> [Petit exercice 1]:
Relevez tous les noms de lieux (villes ou pays) qui figurent dans l'article sur Albert Speer Jr.
> [Petit exercice 2]:
Recopiez mot pour mot le passage de l'article sur Albert Speer Jr. qui commence par les mots "C’est une comparaison" et se termine par "du Troisième Reich.".

══ Texte source

LONDRES — Il n’est peut-être pas étonnant que l’homme qui a contribué à l’organisation de la Coupe du monde au Qatar – l’un des événements sportifs les plus controversés depuis les Jeux olympiques de Berlin en 1936 – soit le fils de « l’architecte préféré d’Hitler ».
C’est une comparaison qu’Albert Speer Jr., aujourd’hui décédé, n’aurait toutefois pas saluée.
Speer, qui avait été l’un des urbanistes et des architectes allemands les plus en vue de l’après-guerre, avait tenté pendant une grande partie de sa vie d’échapper à l’ombre de son père, obscurcie par le rôle que ce dernier avait occupé dans la cour de Hitler et dans la machine de guerre du Troisième Reich.

════
══ Extraits de liste

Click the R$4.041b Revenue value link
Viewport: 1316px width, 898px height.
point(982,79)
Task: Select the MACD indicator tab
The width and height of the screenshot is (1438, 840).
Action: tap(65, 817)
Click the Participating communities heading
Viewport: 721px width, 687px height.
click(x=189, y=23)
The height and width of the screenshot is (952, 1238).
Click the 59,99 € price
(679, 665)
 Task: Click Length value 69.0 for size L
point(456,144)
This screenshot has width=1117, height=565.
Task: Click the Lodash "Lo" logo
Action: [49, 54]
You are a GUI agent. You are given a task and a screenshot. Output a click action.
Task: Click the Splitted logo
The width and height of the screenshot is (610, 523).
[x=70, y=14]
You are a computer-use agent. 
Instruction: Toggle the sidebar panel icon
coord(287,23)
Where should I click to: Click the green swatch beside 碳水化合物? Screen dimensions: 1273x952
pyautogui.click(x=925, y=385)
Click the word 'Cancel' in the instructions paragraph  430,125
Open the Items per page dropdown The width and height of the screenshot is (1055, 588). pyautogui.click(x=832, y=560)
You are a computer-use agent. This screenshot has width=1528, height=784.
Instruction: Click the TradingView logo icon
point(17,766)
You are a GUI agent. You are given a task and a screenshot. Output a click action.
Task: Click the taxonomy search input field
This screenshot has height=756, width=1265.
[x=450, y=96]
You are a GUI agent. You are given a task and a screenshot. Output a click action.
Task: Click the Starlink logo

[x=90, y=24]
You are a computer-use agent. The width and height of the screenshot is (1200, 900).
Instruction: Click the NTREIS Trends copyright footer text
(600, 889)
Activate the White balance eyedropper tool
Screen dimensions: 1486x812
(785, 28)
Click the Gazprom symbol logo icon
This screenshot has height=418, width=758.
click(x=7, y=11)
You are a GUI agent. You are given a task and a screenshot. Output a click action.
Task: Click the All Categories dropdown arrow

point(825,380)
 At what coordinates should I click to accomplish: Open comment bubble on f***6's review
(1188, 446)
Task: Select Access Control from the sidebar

════

> [Résultat 1]:
Londres, Qatar, Berlin

> [Résultat 2]:
C’est une comparaison qu’Albert Speer Jr., aujourd’hui décédé, n’aurait toutefois pas saluée.
Speer, qui avait été l’un des urbanistes et des architectes allemands les plus en vue de l’après-guerre, avait tenté pendant une grande partie de sa vie d’échapper à l’ombre de son père, obscurcie par le rôle que ce dernier avait occupé dans la cour de Hitler et dans la machine de guerre du Troisième Reich.